Transient quantum transport simulation based on the statistical density matrix

Abstract

A new quantum device simulation technology has been developed based on the statistical density matrix theory. By introducing the Hartree self-consistent-field model for electron-electron interactions and the relaxation time approximation for scattering processes, the one-dimensional time-dependent Liouville-von Neumann equation for the electron density matrix has been solved. The density matrix is a wavefunction-wavefunction correlation function with its off-diagonal elements directly measuring the phase coherence of wavefunctions in quantum mechanical devices.

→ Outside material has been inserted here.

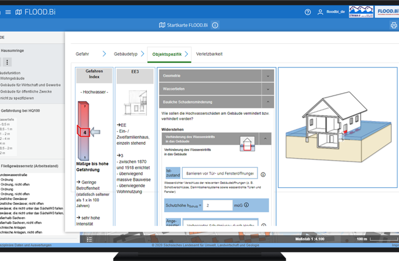This screenshot has width=399, height=261.
Task: Open the legend list icon at map bottom
Action: [x=89, y=239]
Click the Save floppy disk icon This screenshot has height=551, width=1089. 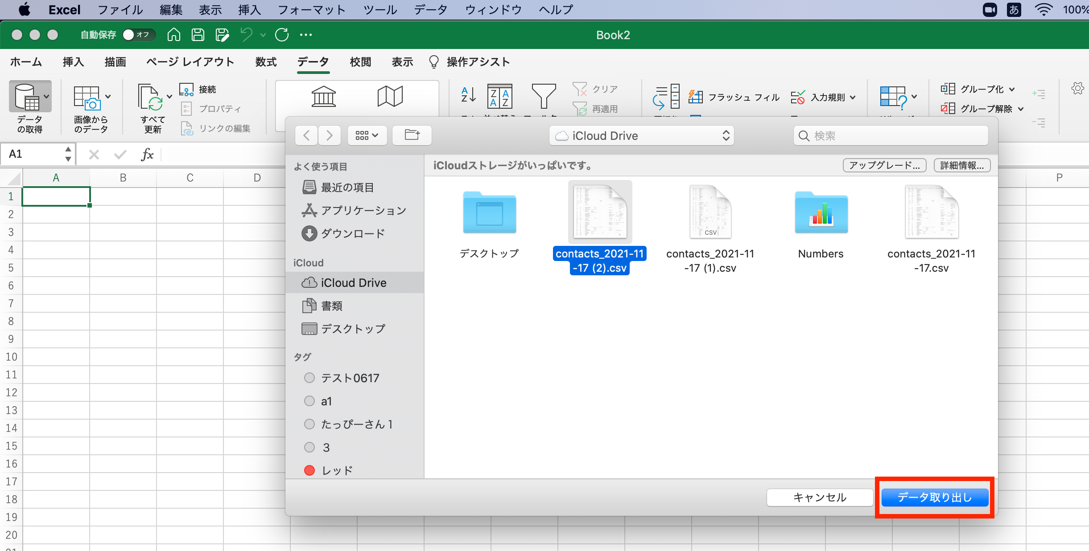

The authors report a numerical model for the transient density matrix, calculated initially in thermal equilibrium by self-consistently solving the Schrodinger equation and Poisson's equation. The present simulation technology is applied to the simple AlGaAs/GaAs resonant tunnelling diode and the femtosecond time evolution of the density matrix under an applied field is demonstrated. Remarkable oscillatory behaviour observed in the off-diagonal elements reveals the existence of long. range phase correlations of the electron wave in the resonance state. Intrinsic bistability and switching characteristics of the device are investigated from the viewpoint of charge accumulation in the quantum well, and the peak-to-valley current ratio is discussed in terms of phase coherence degradation of electron waves due to scattering.